マシンガンの銃身はいささか貧弱にも感じますが、ここんところはクロー部分との兼ね合いから簡単にはいじれないかも知れませんねうーむ。

f:id:HueyAndDewey:20140425105006j:image

専用銃の握り手は軸のパーツにオプションがあって角度を3通りに選べます。これラビドリードッグよりもストライクドッグでこそ活かされるギミックではないだろうか。ところでこのラビタコの専用銃、いまでこそ「ソリッドシューター」が公式設定のようですが、古いムック本みてたら「アサルトマシンガン」とか「16ミリ機関砲」とか記述バラバラで大らかな時代っていいよなあ、なーにATなんて一発当たればなんでも即座に爆裂四散!なので火器の設定なんて別に細かく詰めなくてもいいのだ(えー

f:id:HueyAndDewey:20140425110148j:image

脚部について、大腿部がブロック上ではなく開放式で関節ユニットがあるのは肩と同じく。ギミックよりアクション優先の膝関節はシンプルながら、広い可動範囲から見える部分でふくらはぎの内側を隠す為のパネルがパーツ化されています。実にイイ感じの処理です。

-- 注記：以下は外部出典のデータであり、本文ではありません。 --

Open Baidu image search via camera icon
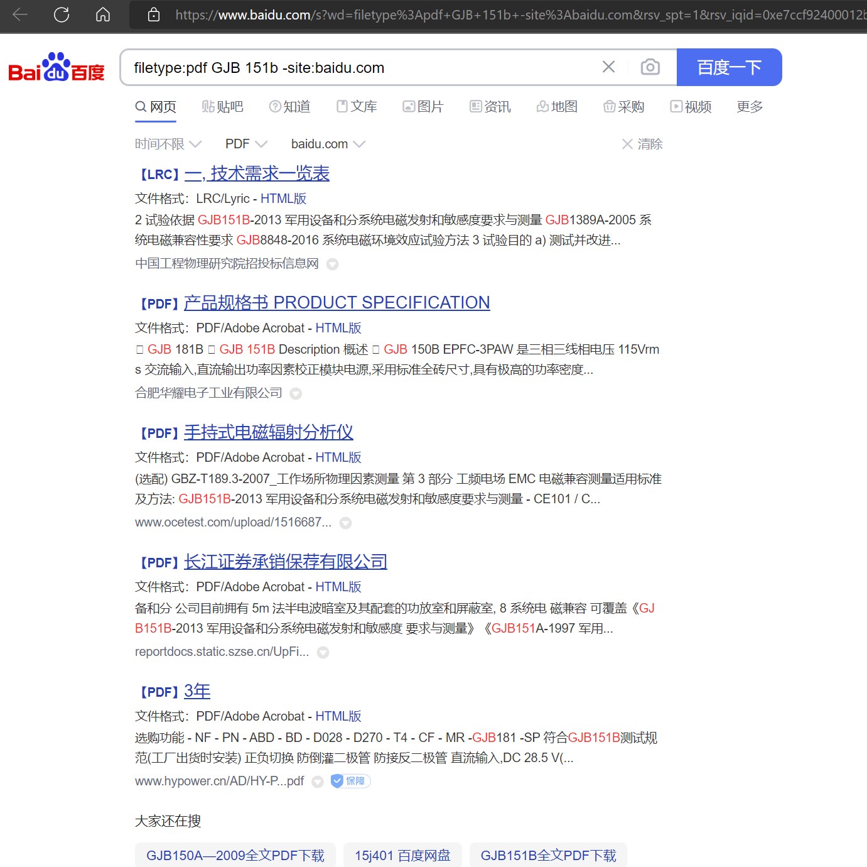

f:id:HueyAndDewey:20140425110538j:image

足首の関節はボールジョイントで動くのですが、元デザインから来る不都合さ、そのまま立体化しても広く取れない可動範囲の問題を、スネへの受けを棒状にして伸縮させることで、デザインを損なわず可動範囲を広げて接地性を高める工夫がなされています。

f:id:HueyAndDewey:20140425110827j:image

なんとな~く古いホビージャパンのボトムズ記事を見ていたら、91年11月号の波佐本英生氏作例記事がまさしくそれをやっていてビックリ。このキットには長年にわたって原形質保存装置に蓄えられたボトムズ野郎どもの知識と力が与えられているのだ!しかしこの記事って当時ウェーブが出していた千葉延生氏原型によるレジン製フルキットのニューキットレビュー記事なんですが、ディティール追加にプロポーション変更、さらには頭部を丸ごと新造とすごい事やってます。この時期波佐本氏はウェーブに在籍してたかとも思いますんでその関係があるのかも知れませんが、それにしても90年代のHJはロックだ(笑)

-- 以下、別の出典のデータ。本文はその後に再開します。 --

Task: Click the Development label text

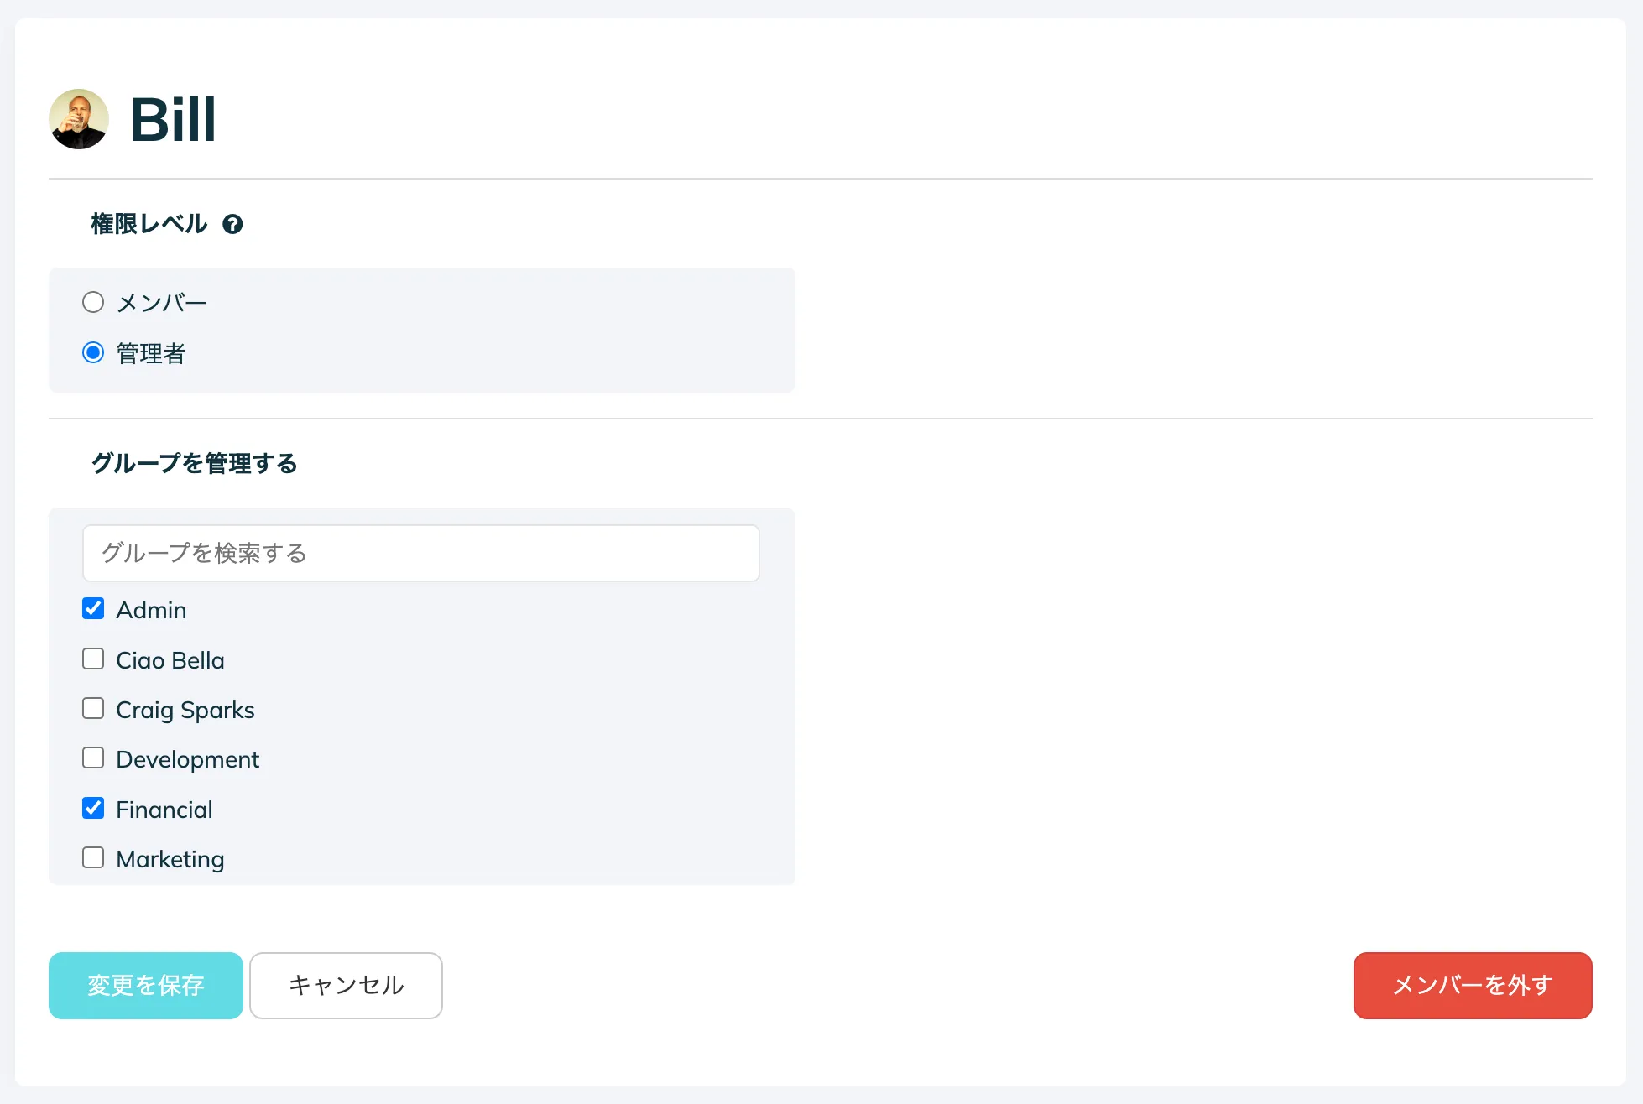Action: point(188,759)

f:id:HueyAndDewey:20140425111517j:image

膝も足首もよく動いてくれます。むかしの1/35キットは接地性低かったからねえ、こんなによく動くサンゴーのATプラモみたら目から酸の雨が出ますよいやホントに。

f:id:HueyAndDewey:20140425112027j:image

腰部装甲板は当然のようにすべて独立可動、

f:id:HueyAndDewey:20140425112125j:image

裏側にはモールドも存在します。かっけEEEEEE!!ウェーブには嘗て「EDスコープドッグ」というオーパーツみたいな傑作レジンキットがあってだな、なんだかそんな感じである。当時は高価なレジンキットでしかやれなかったことが、いまならインジェクションで出来ます。

f:id:HueyAndDewey:20140425112512j:image

ST版でも股関節軸にはスライドギミックが存在します。本来は降着姿勢を取るための処置ですが、無論アクションシーンでも活用できます。バンタコもそういうことが出来たよなそういえばね。

f:id:HueyAndDewey:20140425112708j:image

ラビドリードッグの立体化そのものは決して珍しいことではありません。ウェーブではそれこそ極初期の改造パーツセットから始まって1/35や1/24で定期的に(?)レジンキットをリリースしていましたし、ガレージキットや完成品トイは各社から大小様々に発売されています。しかしここまで安価且つ簡単に組めていくらでも弄繰り回せるプラモデルとして手に入るのは実に画期的です。最近ではスーパーロボット大戦のゲームにも登場している機体ですから年寄りばかりではなく新規のボトムズファンにも十分アピールし得るキットでありましょう。

f:id:HueyAndDewey:20140425113551j:image

左足をやや斜めに開いた大河原立ちもなんら苦も無く決まります。最近のロボットプラモはスタンド利用で飛んだり跳ねたりするのが定番ですが、しっかりと地に足の着いたスタイルが昭和のリアルロボットなのだ。ラウンドムーバーのことは気にするな。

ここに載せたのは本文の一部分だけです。